TASK ITEM:
Retype, word for word, each line between the lines holding "Given: Check the box next to 18.png" and "Given: Click the williams%R(14) legend label", inclusive, and leave the rest of the data alone.

Stored data:
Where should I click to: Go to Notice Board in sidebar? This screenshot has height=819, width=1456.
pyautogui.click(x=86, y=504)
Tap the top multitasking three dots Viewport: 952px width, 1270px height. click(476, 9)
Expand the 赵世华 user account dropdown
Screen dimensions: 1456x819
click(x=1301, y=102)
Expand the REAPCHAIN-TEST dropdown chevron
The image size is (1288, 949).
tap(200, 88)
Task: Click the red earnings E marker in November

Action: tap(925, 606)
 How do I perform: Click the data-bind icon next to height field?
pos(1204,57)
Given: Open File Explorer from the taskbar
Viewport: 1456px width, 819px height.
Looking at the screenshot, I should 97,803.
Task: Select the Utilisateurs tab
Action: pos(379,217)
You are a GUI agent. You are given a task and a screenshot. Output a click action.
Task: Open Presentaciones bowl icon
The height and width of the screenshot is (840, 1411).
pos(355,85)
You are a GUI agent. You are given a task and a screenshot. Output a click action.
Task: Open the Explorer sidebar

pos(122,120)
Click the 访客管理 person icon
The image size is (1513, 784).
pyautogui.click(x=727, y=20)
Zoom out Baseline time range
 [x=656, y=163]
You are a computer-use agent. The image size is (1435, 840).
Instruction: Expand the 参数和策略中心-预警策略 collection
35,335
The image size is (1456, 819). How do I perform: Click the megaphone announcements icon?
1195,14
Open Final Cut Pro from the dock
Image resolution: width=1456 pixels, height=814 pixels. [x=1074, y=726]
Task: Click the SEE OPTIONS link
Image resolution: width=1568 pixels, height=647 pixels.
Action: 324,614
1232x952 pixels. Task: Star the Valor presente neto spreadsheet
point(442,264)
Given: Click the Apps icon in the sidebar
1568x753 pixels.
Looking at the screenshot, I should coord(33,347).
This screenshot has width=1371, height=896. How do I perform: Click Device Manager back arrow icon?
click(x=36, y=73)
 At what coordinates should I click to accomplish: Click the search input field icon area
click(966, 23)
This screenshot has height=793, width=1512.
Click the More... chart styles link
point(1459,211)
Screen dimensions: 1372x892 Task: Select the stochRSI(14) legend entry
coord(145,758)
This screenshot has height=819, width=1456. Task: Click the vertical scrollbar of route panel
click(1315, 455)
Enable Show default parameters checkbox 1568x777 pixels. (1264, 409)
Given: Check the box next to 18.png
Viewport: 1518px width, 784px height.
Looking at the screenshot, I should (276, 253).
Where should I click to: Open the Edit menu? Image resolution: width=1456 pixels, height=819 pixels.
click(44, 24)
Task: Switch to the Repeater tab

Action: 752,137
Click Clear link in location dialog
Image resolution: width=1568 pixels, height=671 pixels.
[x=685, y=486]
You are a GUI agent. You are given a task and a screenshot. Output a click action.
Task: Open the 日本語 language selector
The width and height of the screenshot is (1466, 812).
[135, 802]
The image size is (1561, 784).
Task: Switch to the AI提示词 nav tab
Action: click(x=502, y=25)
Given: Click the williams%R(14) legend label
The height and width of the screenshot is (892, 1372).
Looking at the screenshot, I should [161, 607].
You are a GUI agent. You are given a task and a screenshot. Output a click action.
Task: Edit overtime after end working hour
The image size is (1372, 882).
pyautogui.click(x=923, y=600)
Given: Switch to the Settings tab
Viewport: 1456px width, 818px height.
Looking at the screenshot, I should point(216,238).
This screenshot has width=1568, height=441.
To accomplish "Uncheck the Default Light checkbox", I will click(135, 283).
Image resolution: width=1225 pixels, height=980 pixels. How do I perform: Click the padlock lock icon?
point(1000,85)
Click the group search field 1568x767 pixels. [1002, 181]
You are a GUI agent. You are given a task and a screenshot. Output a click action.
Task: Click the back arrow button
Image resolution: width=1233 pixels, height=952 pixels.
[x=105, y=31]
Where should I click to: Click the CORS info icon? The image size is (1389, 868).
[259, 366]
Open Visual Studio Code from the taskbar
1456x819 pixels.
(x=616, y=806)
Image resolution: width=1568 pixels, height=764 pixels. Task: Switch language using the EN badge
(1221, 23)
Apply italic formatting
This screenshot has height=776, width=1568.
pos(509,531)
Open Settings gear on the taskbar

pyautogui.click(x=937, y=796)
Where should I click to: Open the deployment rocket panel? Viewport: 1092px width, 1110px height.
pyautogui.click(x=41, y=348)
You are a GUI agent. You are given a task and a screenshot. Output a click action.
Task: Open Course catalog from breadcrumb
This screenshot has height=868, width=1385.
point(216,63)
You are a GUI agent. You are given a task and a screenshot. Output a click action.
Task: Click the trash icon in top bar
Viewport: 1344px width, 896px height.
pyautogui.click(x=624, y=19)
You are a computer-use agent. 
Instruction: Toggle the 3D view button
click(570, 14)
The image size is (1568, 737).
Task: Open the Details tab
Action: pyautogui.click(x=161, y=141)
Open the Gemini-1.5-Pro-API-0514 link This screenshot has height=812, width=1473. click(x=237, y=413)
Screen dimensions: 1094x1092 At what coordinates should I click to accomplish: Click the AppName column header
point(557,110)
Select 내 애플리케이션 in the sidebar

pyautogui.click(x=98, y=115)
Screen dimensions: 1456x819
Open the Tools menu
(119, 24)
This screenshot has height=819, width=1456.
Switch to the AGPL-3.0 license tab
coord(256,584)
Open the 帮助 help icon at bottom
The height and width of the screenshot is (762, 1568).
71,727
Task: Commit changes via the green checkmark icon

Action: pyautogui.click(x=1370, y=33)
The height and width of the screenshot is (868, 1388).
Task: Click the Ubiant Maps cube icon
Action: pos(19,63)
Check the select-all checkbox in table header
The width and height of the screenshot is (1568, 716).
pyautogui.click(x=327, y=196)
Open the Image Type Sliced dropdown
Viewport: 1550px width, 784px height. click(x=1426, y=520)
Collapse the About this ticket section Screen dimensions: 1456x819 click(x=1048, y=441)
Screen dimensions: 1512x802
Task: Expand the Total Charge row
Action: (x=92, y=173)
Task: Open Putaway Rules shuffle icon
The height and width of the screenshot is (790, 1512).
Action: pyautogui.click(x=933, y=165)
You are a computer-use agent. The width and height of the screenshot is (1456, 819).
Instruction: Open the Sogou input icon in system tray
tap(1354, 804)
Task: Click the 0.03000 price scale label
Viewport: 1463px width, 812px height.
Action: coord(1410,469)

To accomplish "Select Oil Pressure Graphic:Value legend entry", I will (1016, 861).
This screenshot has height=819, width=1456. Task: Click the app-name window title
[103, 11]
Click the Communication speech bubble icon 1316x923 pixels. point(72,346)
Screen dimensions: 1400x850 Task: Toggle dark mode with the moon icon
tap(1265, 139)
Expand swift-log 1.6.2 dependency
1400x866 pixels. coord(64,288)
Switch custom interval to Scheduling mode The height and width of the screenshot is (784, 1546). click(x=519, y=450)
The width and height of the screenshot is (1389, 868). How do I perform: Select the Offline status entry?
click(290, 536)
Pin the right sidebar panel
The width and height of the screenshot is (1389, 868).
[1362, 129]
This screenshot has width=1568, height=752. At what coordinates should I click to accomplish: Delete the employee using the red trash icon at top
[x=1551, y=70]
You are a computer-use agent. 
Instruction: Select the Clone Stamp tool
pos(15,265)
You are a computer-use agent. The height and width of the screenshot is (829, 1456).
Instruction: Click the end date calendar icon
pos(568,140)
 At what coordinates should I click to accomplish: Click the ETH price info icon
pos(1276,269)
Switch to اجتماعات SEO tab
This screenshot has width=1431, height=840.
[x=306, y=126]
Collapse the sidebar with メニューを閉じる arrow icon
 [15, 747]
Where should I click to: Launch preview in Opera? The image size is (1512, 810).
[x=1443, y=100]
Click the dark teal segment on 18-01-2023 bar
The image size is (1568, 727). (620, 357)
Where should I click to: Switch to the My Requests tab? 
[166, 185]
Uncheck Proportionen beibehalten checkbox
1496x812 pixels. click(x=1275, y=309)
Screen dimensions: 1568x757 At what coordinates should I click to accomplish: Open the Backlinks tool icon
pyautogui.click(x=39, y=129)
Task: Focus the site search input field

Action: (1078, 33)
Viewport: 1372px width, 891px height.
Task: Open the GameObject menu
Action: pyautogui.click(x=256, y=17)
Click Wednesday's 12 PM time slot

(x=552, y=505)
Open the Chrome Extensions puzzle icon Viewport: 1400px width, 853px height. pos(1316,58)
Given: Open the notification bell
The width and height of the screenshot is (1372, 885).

THE ANSWER:
Given: Check the box next to 18.png
Viewport: 1518px width, 784px height.
Looking at the screenshot, I should (276, 253).
Where should I click to: Open the Edit menu? Image resolution: width=1456 pixels, height=819 pixels.
click(44, 24)
Task: Switch to the Repeater tab

Action: 752,137
Click Clear link in location dialog
Image resolution: width=1568 pixels, height=671 pixels.
[x=685, y=486]
You are a GUI agent. You are given a task and a screenshot. Output a click action.
Task: Open the 日本語 language selector
The width and height of the screenshot is (1466, 812).
[135, 802]
The image size is (1561, 784).
Task: Switch to the AI提示词 nav tab
Action: click(x=502, y=25)
Given: Click the williams%R(14) legend label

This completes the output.